Set up local build for OAuth


This application is currently set up to use OAuth to gain access to data in a Salesforce org. By default, Salesforce will not allow OAuth applications to request access, so we have to add an exception, that is, define an accessible application.

  • To allow an external application to request access to a Salesforce org:
    • Login in to the Salesforce org to which you want to connect.
    • To allow an external application access, go to Setup > Develop > Remote Access.
      • Click New.
      • Choose any name in the Application field for this record. I chose Heroku Local.
      • Choose any email for Contact Email field.
      • Use http://localhost:8080/_auth for the Callback URL field.
      • Click Save.
    • Navigate to the detail view of this Remote Access record to see that Salesforce
      generated a Consumer Key and a Consumer Secret.
  • To set up our project to run locally in Eclipse, instead of only on Heroku:
    • Set up a Run configuration by going to Run > Run Configurations...
    • Select Java Application from the list on the left and click the plus icon at the top of this list.
    • Choose a name for this Run configuration. I chose 'web app runner'.
    • Enter your project name in the Project field, which looks like funny-name-1234.
    • Choose the main class for the Main Class field, which is webapp.runner.launch.Main for this project.
    • Go to the Arguments tab, and enter src/main/webapp in the Program Arguments field.
    • This application uses environment variables for OAuth. We will specify this at run-time by going to the Environment tab. This app is expecting two keys, "SFDC_OAUTH_CLIENT_ID", and "SFDC_OAUTH_CLIENT_SECRET".
      • Click New.
      • Name = SFDC_OAUTH_CLIENT_ID
      • Value = (value of Consumer Key field from Remote Access record we just created)
      • Save this and click New.
      • Name = SFDC_OAUTH_CLIENT_SECRET
      • Value = (value of Consumer Secret field from Remote Access record we just created)
      • Save this.
    • Click Run.



After performing these steps and pressing Run, the application should be running locally on port 8080.
We can see this by navigating to the http://localhost:8080 URL in a web browser. To check that our OAuth has been set up correctly, navigate to http://localhost:8080/sfdc/Contacts URL. The app will redirect to a Salesforce authentication page, where you should click Allow. You will then be redirected back to the same URL in your authentication.

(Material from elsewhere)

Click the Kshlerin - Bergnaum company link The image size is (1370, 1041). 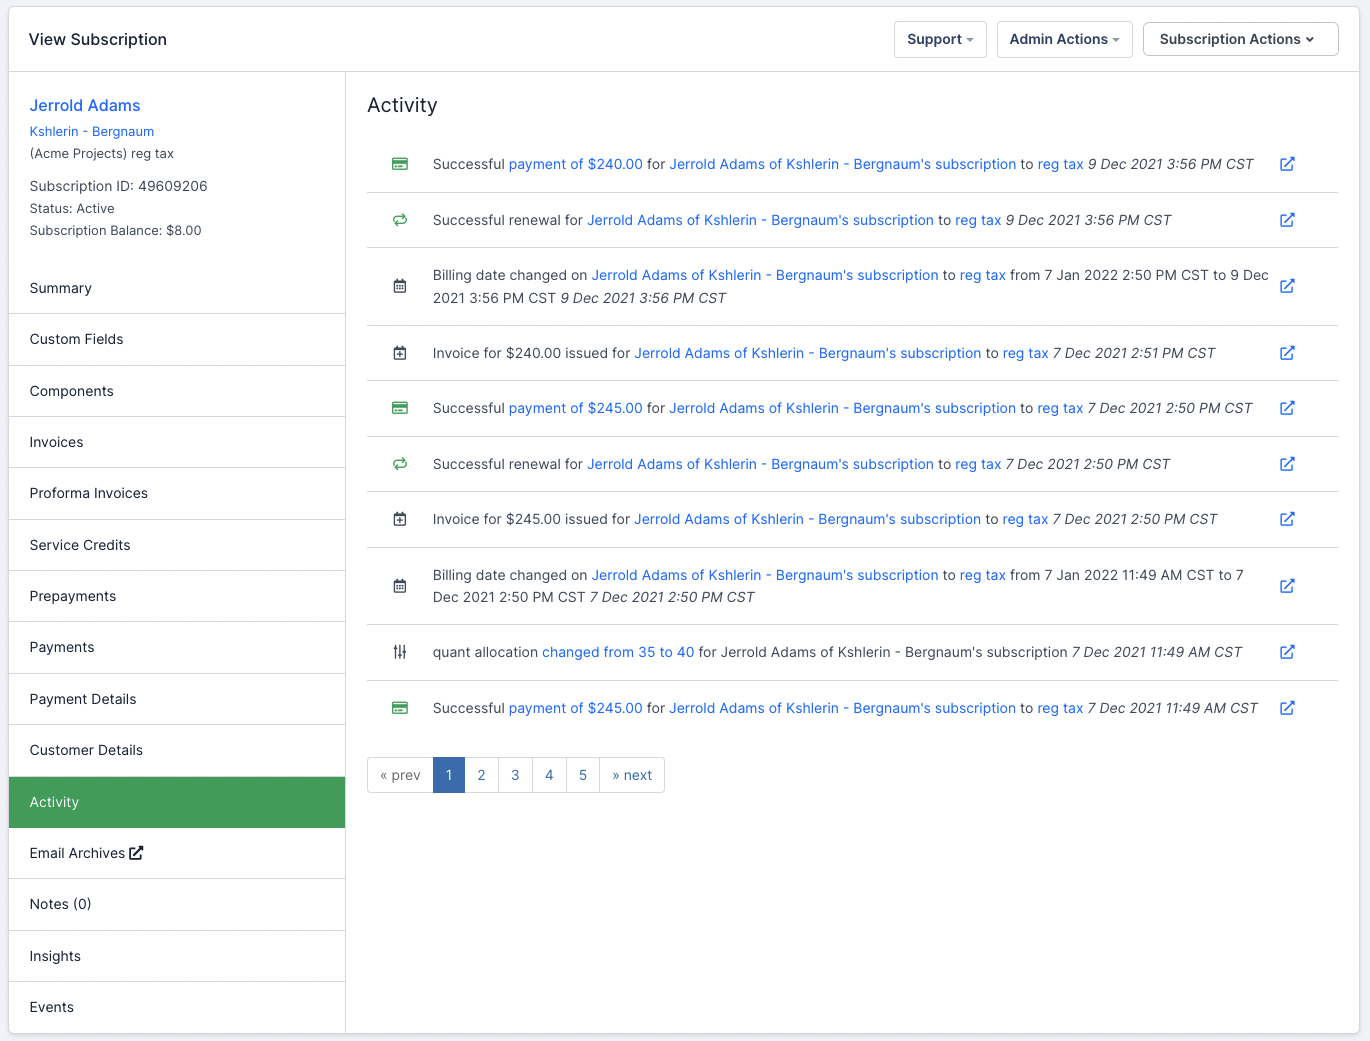pyautogui.click(x=92, y=131)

Setup Heroku app for OAuth


We added run-time variables to our environment by adding them to the Run Configuration in Eclipse.
To add these variables to our app when it is running on Heroku, we must add them to another settings
location in Eclipse that gets pushed to Heroku.


  • Add another Remote Access record to the Salesforce org:
    • Login in to the Salesforce org to which you want to connect.
    • To allow an external application access, go to Setup > Develop > Remote Access.
      • Click New.
      • Choose any name in the Application field for this record. I used the name of
        Heroku app, Heroku Funny Name.
      • Choose any email for Contact Email field.
      • Use https://funny-name-1234.herokuapp.com/_auth for the Callback URL field.
      • Click Save.
    • Navigate to the detail view of this Remote Access record to see that Salesforce
      generated a Consumer Key and a Consumer Secret.
  • Open the Heroku settings for this Heroku project:
    • In Eclipse, click Window > Show View > Other...
    • Choose My Heroku Applications.
    • Right-click on your application in this view, and select App Info.
    • To add new environment variables to this Heroku app, choose the Environment Variables tab
      from this file.
      • Click the + button on the right.
      • Key = SFDC_OAUTH_CLIENT_ID
      • Value = (value of Consumer Key field from Remote Access record we just created)
      • Save this and click New.
      • Key = SFDC_OAUTH_CLIENT_SECRET
      • Value = (value of Consumer Secret field from Remote Access record we just created)
    • After adding these environment variables, the Heroku app should be immediately updated to
      reflect the values. If you navigate to the Contacts URL of your Heroku app,
      funny-name-1234.herokuapp.com/sfdc/Contacts, you can see that the OAuth is now working.

Add New Feature to Your App


To show how to add a new feature to the app, we will be adding a link to each contact's Twitter
handle. Follow these steps to add this new feature.


  • 1) Add a new custom field to the Contact object:
    • Login to the same Salesforce org.
    • Go to Setup > Customize > Contacts > Fields. Click New and create a new text field
      called TwitterHandle__c.
    • Save this.
  • 2) Query this field in our local copy of the Java project:
    • In Eclipse, open ContactsController.java.
    • In the listContacts method, add TwitterHandle__c to the Select clause of the query.
    • Save this file.
  • 3) Expose this field value in the JSP page:
    • In Eclipse, open contacts.jsp.
    • Add a new header column to this table by adding <th>Twitter Handle</th> to line 13,
      underneath the Email header.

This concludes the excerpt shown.